*** RECORDS SHOWN ***
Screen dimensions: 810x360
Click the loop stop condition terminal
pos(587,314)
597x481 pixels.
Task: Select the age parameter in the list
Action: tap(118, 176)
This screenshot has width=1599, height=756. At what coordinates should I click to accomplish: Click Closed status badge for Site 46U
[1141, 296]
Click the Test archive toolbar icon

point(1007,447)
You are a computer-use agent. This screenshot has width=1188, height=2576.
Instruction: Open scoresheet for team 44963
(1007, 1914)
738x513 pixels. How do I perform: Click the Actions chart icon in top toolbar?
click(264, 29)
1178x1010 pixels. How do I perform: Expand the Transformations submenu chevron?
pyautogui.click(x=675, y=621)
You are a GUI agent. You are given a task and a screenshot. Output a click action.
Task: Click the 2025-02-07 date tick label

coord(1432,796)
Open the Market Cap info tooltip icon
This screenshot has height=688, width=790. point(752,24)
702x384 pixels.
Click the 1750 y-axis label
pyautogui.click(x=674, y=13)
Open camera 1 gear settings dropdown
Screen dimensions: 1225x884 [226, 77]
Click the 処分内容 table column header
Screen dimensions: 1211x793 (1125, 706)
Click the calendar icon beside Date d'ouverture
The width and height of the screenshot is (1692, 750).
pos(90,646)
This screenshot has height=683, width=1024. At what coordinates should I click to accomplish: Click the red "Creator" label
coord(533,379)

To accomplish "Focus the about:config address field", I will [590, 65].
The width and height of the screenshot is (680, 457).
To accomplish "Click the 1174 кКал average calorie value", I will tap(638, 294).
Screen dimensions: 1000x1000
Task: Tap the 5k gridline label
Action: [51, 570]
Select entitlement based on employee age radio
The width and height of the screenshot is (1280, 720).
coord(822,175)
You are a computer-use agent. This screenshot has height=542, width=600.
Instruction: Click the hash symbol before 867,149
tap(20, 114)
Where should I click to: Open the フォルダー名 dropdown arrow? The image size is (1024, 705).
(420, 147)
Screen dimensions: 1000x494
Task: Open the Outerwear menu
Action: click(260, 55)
*** End of RECORDS SHOWN ***
__EXERCISE PROMPT__
Write down again, exactly as given, only the lines above that fall from the line with "Open the Market Cap info tooltip icon" to the line with "Select entitlement based", inclusive.

__RESPONSE__
Open the Market Cap info tooltip icon
This screenshot has height=688, width=790. point(752,24)
702x384 pixels.
Click the 1750 y-axis label
pyautogui.click(x=674, y=13)
Open camera 1 gear settings dropdown
Screen dimensions: 1225x884 [226, 77]
Click the 処分内容 table column header
Screen dimensions: 1211x793 (1125, 706)
Click the calendar icon beside Date d'ouverture
The width and height of the screenshot is (1692, 750).
pos(90,646)
This screenshot has height=683, width=1024. At what coordinates should I click to accomplish: Click the red "Creator" label
coord(533,379)

To accomplish "Focus the about:config address field", I will [590, 65].
The width and height of the screenshot is (680, 457).
To accomplish "Click the 1174 кКал average calorie value", I will tap(638, 294).
Screen dimensions: 1000x1000
Task: Tap the 5k gridline label
Action: [51, 570]
Select entitlement based on employee age radio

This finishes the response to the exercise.